Le géant américain de la verrerie O-I Glass a récemment annoncé une décision difficile concernant l'un de ses deux fours à l'usine de Reims. En raison d'un ralentissement significatif des expéditions de champagne, ce four sera mis à l'arrêt pour une durée d'au moins cinq mois, à partir de juin, selon les révélations du média l'Hebdo du vendredi.
Cette annonce, partagée lors d'un Comité social et économique (CSE) en avril, reflète la réalité difficile à laquelle fait face l'entreprise. Un représentant syndical a indiqué que la direction justifiait cette décision par une chute de 35 millions de bouteilles d'expédition attendue d'ici 2026, influence directe des taxes imposées par l'administration Trump sur les champagnes français. "Nous passerons de 300 millions de bouteilles en 2025 à seulement 265 millions", a-t-il précisé.

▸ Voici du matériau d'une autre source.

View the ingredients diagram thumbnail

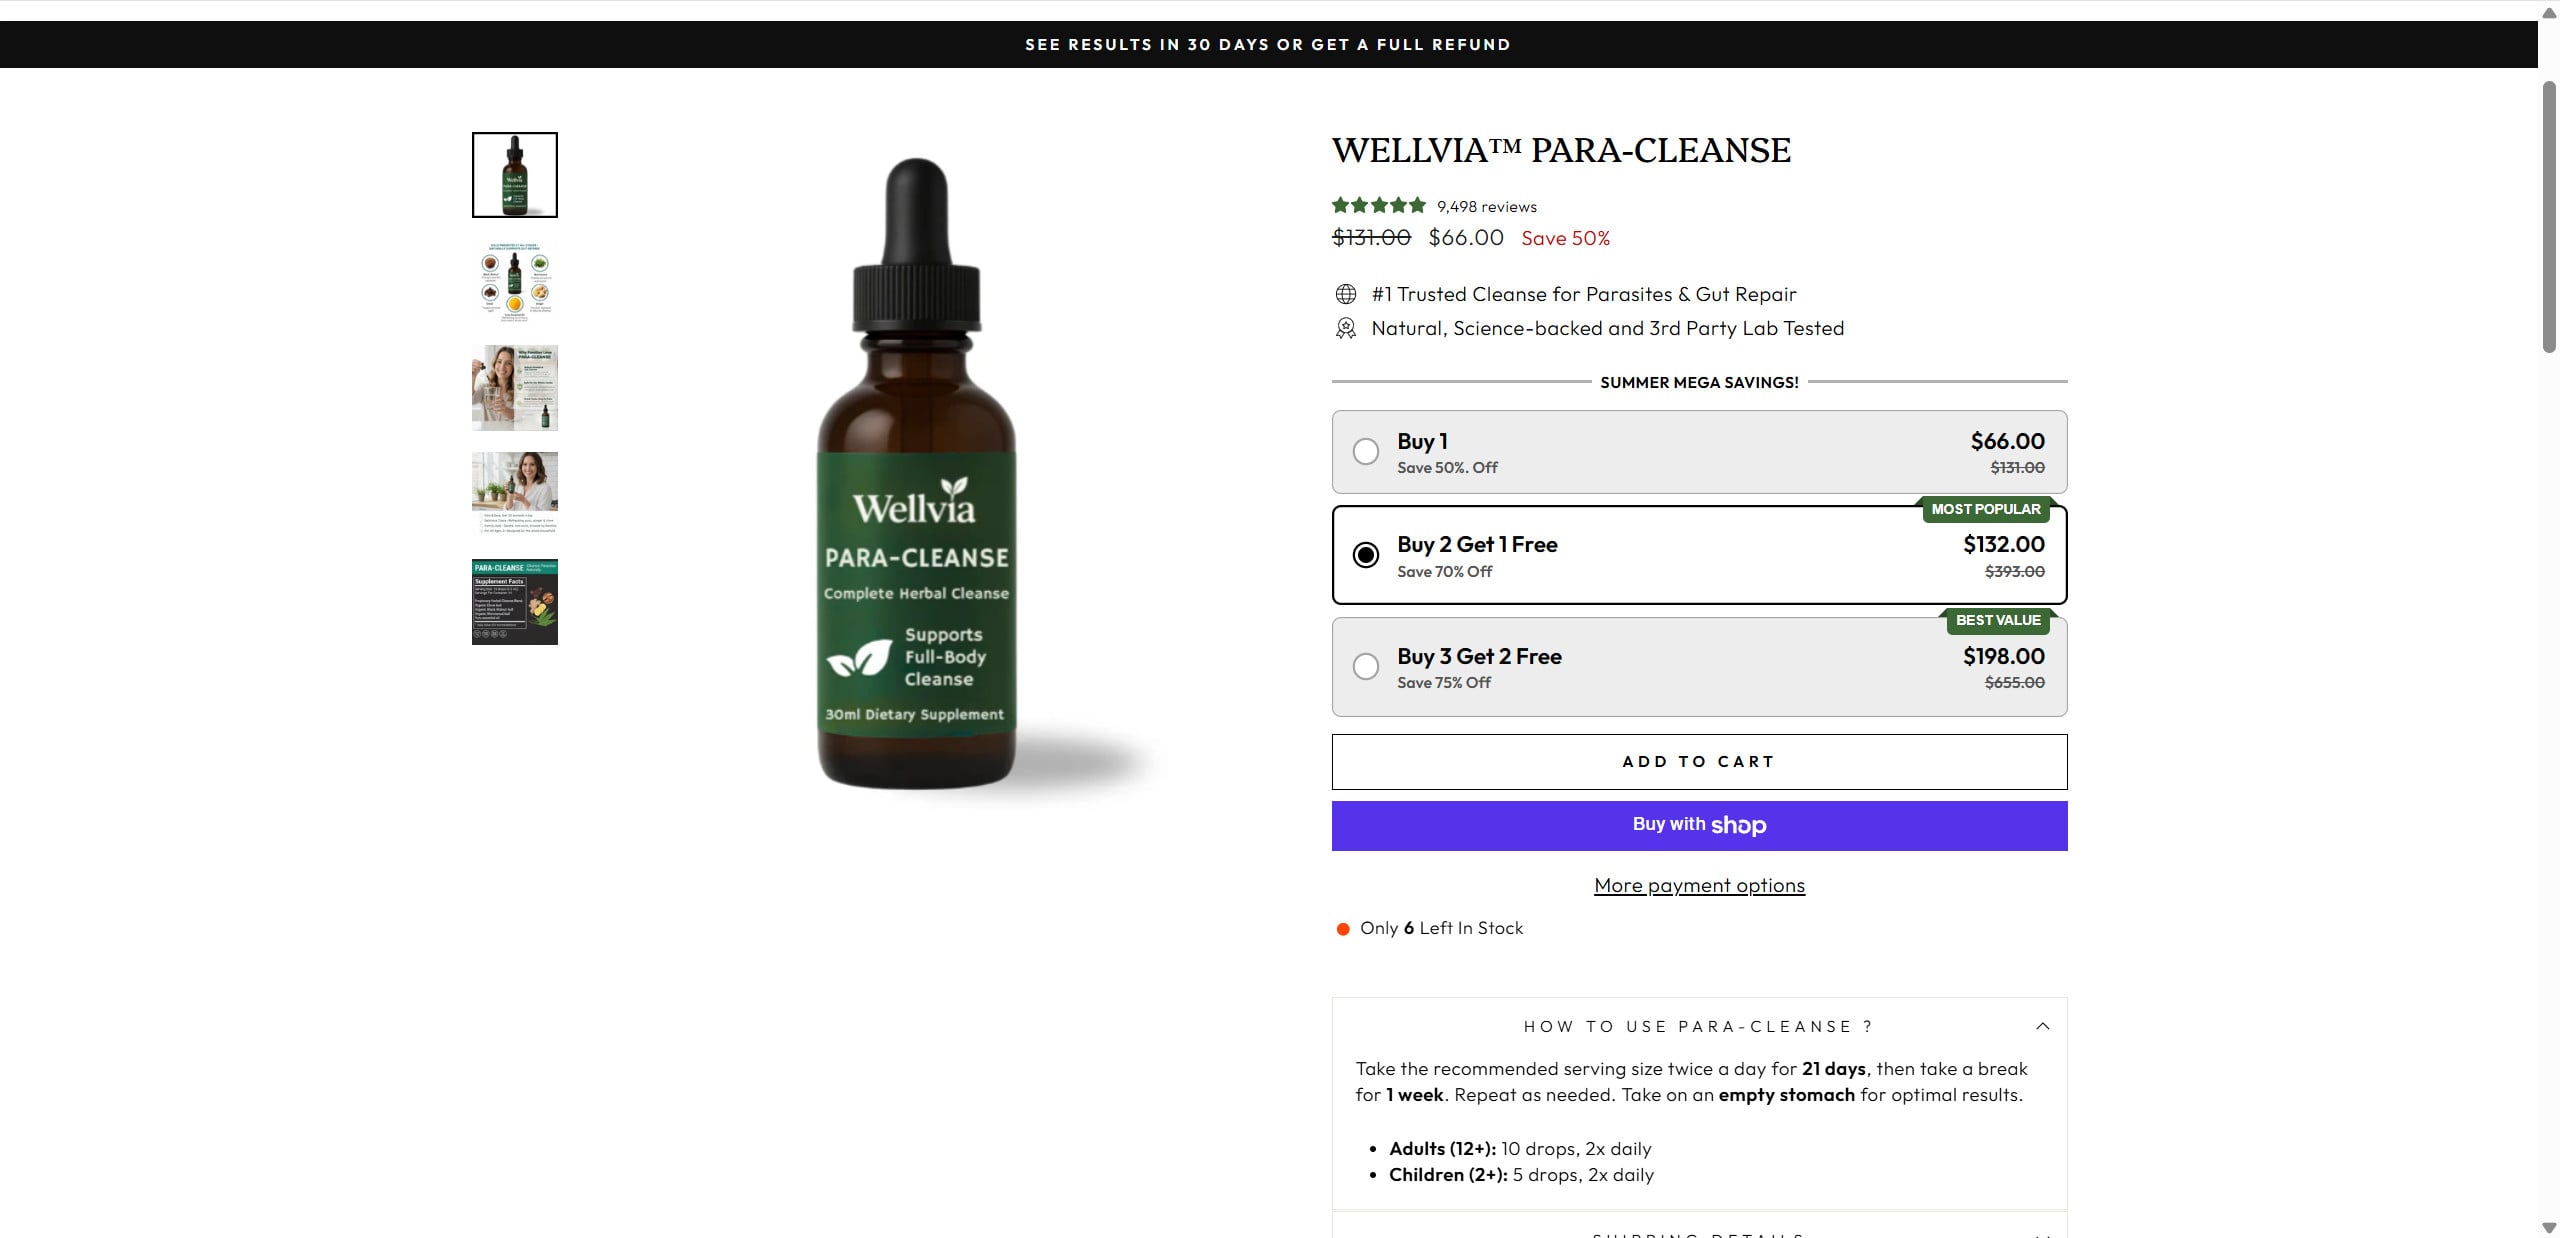[515, 281]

Un an plus tôt, des suppressions de postes
Cette nouvelle décision rappelle des souvenirs pénibles pour les employés, car l'année précédente, O-I Glass avait déjà procédé à la suppression de huit postes parmi les 252 présents sur le site. Ce déclin du marché, apparent depuis 2025, a poussé la direction à envisager un plan d’économie de 5 millions d’euros.
Le syndicat a exprimé sa préoccupation face à cette situation. Un responsable a commenté : "C'est une impression de déjà vu, mais nous sommes prudents et ne voulons pas anticiper le pire avant qu'il ne se produise." Malgré ces tensions, la direction a affirmé qu'un redémarrage du four est prévu pour novembre 2026, mais les employés restent sceptiques quant à la viabilité de cette promesse.
Cette situation met en lumière les défis auxquels le secteur viticole et les industries connexes doivent faire face, alors que des experts s'interrogent sur les mesures à prendre pour relancer l'activité du champagne. Selon des analyses, ce retournement pourrait impacter non seulement les usines de verre, mais également l'ensemble de la chaîne de production viticole en France.